Ein gezieltes Warm-Up sollte fester Bestandteil des Trainings sein und kann in etwa 10-20 Minuten in Anspruch nehmen (je nach anschließender Belastung auch mehr/weniger).

Etwas locker Laufen verbunden mit ein paar statischen Dehnübungen sind in fast allen Fällen der falsche Weg, um sich auf ein Training vorzubereiten.







Warum aufwärmen?

Mit einem guten Warm-Up reduziert man die Verletzungsgefahr, steigert die Leistungsfähigkeit und bereitet sich auch mental auf die Belastung vor (der letzte Punkt wird oft unterschätzt).


Wie aufwärmen?

Es gibt mittlerweile viele verschiedene Aufwärmprinzipien und -methoden. Grundsätzlich sollte das Aufwärmen immer auf die nachfolgende Belastung abgestimmt sein.

Die Aufwärmvariante, die ich fast immer verwende ist wie folgt:


1. Herzfrequenz erhöhen: Etwa 3-5 Minuten niederintensive Belastung. Wichtig dabei ist, dass die Intensität niedrig bis moderat gehalten wird. In dieser Phase geht es vor allem darum, das Herzkreislaufsystem etwas in Schwung zu bringen (Durchblutung fördern) und sich mental auf die Belastung vorzubereiten.

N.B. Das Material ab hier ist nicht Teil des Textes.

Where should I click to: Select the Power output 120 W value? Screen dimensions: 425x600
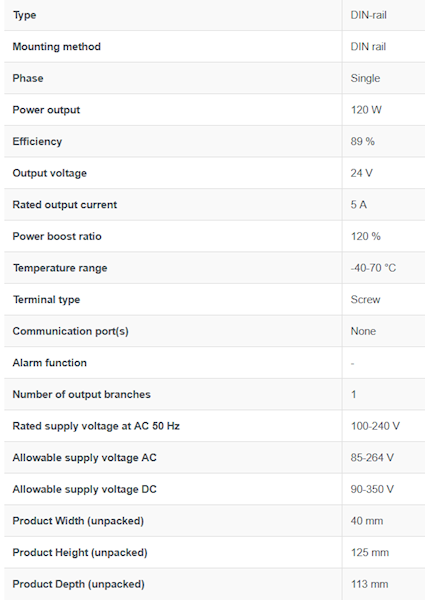366,110
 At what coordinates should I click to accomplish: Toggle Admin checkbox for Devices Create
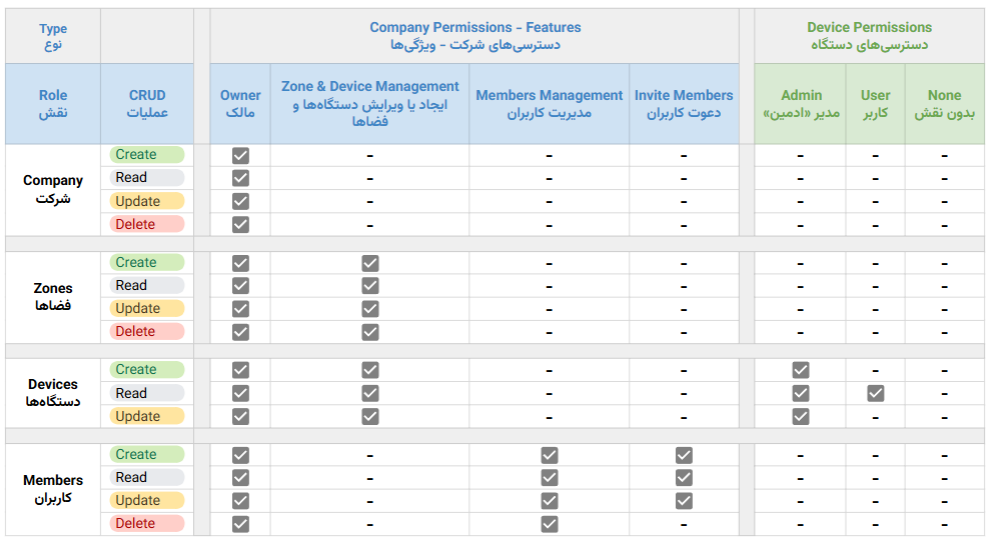tap(800, 370)
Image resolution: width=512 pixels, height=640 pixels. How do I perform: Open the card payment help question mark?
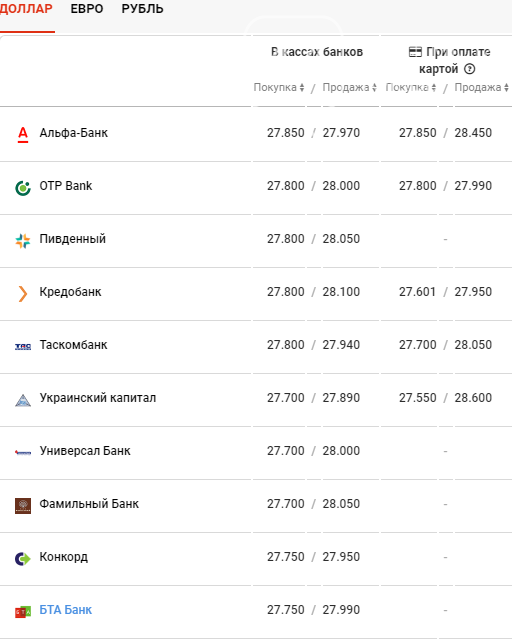tap(470, 69)
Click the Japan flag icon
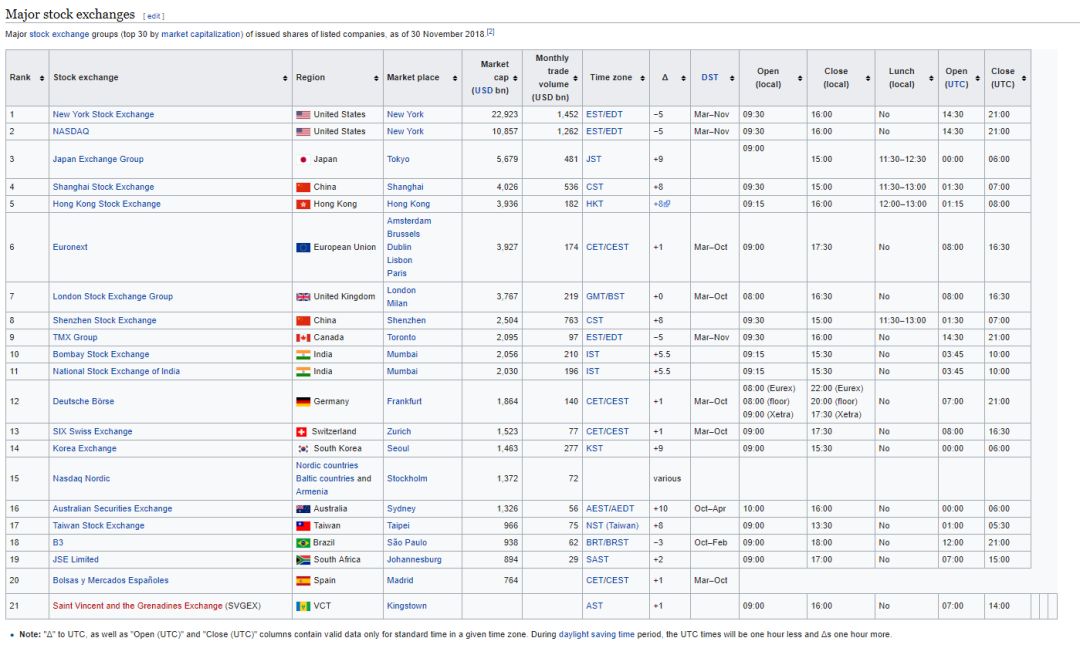 pos(303,159)
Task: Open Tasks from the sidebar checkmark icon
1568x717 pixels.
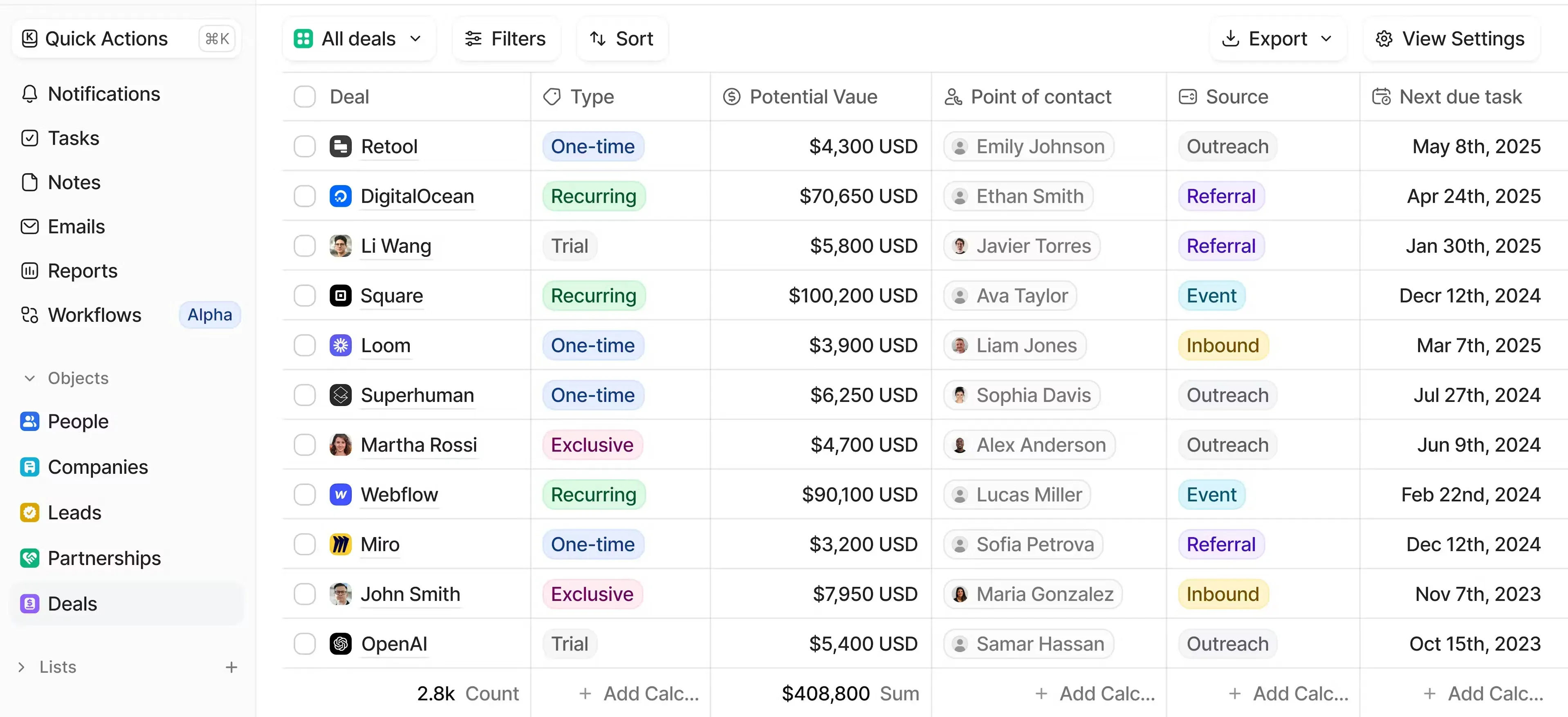Action: pyautogui.click(x=29, y=138)
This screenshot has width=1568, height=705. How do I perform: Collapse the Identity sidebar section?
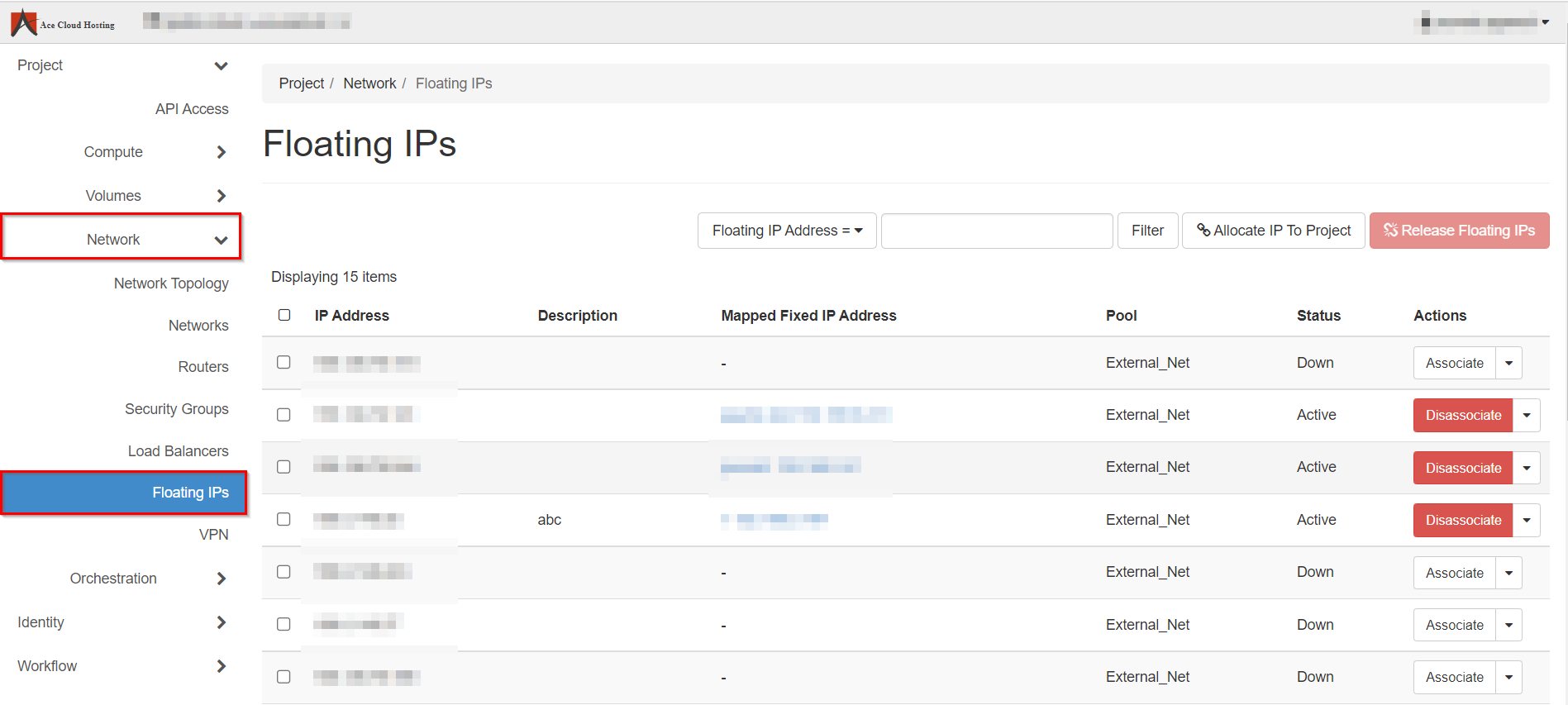[x=221, y=622]

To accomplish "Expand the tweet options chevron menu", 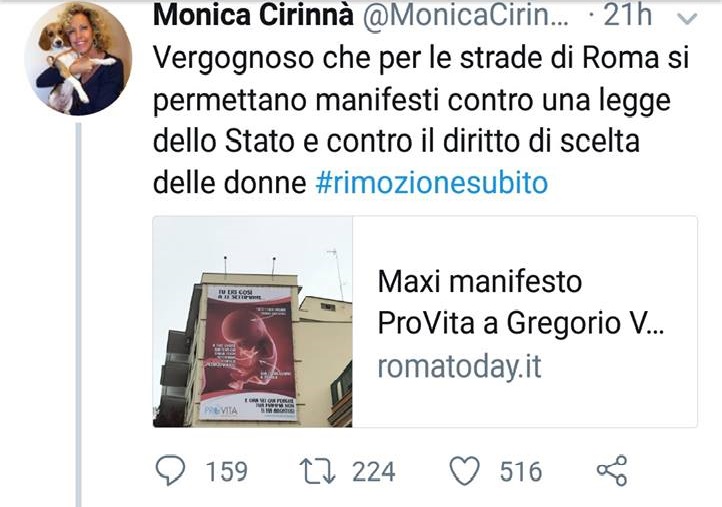I will click(687, 19).
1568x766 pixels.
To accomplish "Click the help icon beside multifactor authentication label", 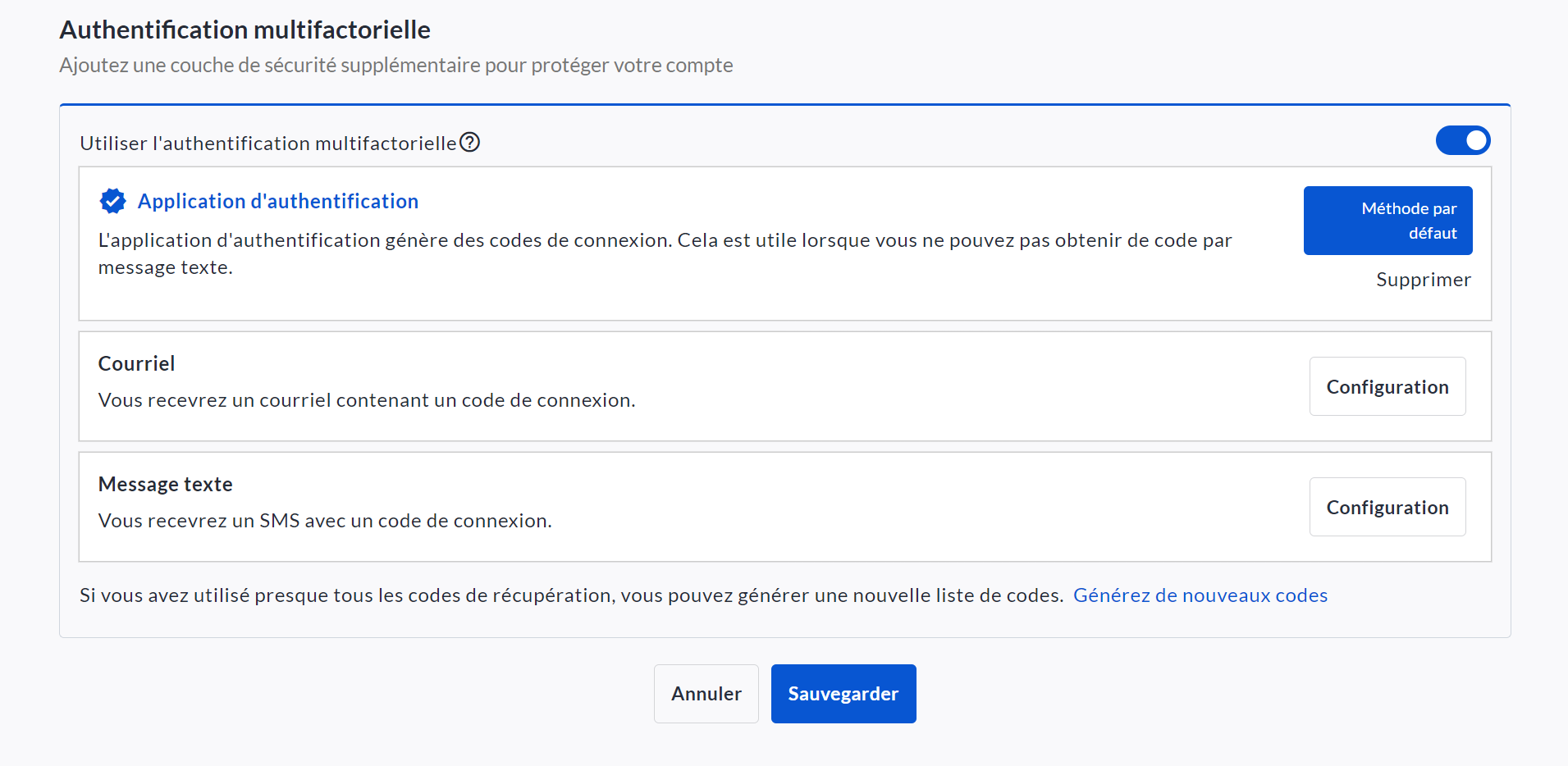I will coord(469,143).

Beispiele: lockeres Joggen, Radfahren, Rudern,...


2. Mobilisation:

In der zweiten Phase sollten jene Gelenke, die für die nachfolgende Belastung benötigt werden, aktiv durch den gesamten Bewegungsradius durchbewegt werden. Wichtig ist, dass die Mobilisation die Beweglichkeit für die nachfolgenden Aktivitäten/Übungen begünstigen. Es macht beispielsweise wenig Sinn, nur den Oberkörper durchzubewegen, wenn anschließend Kniebeugen oder ein Intervalllauf am Programm stehen. Sprunggelenks- und Hüftmobilisation würden in diesem Fall mehr Sinn machen.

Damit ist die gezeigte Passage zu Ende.